Eppure, continuando la visione, proprio quella semplicità mi ha catturato. So bene che in ogni prodotto cesellato per essere venduto entra in qualche modo un aspetto puramente pubblicistico, strategico oppure logistico, ma ciò non ha convinto del tutto il mio cervello sospettoso e vagamente cinico sull’industria dello spettacolo. Le interazioni tra i personaggi, i loro dialoghi mai sopra le righe e mai superficiali quanto gli approfondimenti sociologici di un reality show, e le loro motivazioni mi ricordavano che, in fondo, non era impossibile impacchettare un bel contenuto senza renderlo necessariamente artefatto, falso ed eccessivamente targettizzato. Di fronte a quelle scene di vita possibile stavo quasi incantato, senza poter prevedere davvero cosa sarebbe successo. Va bene, questa sospensione incredula non si applicava a tutti gli episodi, ma la sensazione di trovarsi davanti ad uno svolgimento plausibile era forte e, strano a dirsi, vivificante. La struttura dei singoli spezzoni era piuttosto chiara, ai limiti del didascalico, eppure la cura di alcuni piccoli dettagli la faceva risaltare, illuminandola di luce propria. E, spesso, proprio questi dettagli, a tratti insignificanti, mi davano l’idea di un qualcosa che sarebbe potuto succedere in quel momento, da qualche parte nel mondo.
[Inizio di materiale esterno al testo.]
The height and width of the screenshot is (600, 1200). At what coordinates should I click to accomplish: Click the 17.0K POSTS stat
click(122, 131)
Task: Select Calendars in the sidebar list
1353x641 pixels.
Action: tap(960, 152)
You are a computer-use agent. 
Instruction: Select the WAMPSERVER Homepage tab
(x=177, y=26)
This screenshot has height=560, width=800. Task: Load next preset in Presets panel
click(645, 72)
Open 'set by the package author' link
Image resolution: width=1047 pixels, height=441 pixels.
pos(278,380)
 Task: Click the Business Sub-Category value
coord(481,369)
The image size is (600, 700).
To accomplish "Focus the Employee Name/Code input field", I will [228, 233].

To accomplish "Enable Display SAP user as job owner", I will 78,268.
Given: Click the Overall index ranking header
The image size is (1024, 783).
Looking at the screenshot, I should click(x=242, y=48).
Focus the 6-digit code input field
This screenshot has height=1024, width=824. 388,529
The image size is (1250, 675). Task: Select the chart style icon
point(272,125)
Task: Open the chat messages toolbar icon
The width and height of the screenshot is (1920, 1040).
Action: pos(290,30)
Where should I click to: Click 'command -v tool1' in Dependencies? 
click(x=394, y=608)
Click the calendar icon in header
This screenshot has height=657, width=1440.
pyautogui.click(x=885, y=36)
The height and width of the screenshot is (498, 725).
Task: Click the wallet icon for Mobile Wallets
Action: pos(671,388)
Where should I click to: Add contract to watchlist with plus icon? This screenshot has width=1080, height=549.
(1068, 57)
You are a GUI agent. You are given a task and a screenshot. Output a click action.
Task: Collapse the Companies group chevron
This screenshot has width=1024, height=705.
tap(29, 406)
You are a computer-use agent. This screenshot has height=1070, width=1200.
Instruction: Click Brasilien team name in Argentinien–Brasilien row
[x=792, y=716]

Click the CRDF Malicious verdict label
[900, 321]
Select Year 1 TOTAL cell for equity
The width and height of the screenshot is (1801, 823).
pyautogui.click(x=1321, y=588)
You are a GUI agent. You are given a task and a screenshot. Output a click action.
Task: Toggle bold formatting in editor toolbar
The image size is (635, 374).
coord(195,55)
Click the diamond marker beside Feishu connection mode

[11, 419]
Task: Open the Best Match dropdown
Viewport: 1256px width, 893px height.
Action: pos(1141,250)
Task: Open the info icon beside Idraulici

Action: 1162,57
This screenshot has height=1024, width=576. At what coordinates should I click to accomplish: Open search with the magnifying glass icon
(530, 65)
Facciamo un esempio. Due amici si incontrano per caso, uno dei due aggiorna l’altro sulla sua relazione sentimentale (siamo in un mondo in cui non esistono smartphone) e sullo sfondo, quasi invisibile, sicuramente superfluo, accade qualcosa che non aggiunge nulla alla scena in sé, nonostante la arricchisca silenziosamente. Potrebbe comparire un camion degli hot dog con una scritta che ricorda un determinato evento storico oppure un elemento che preannuncia il cuore di uno stacchetto ironico che avverrà solo quando i due protagonisti avranno smesso di conversare. Un uomo all’interno di un costume a forma di pollo, una lavagnetta con sopra delle equazioni schizofreniche e magari un intero incontro di wrestling organizzato con poche comparse, pochi mezzi, e tanta voglia di fare.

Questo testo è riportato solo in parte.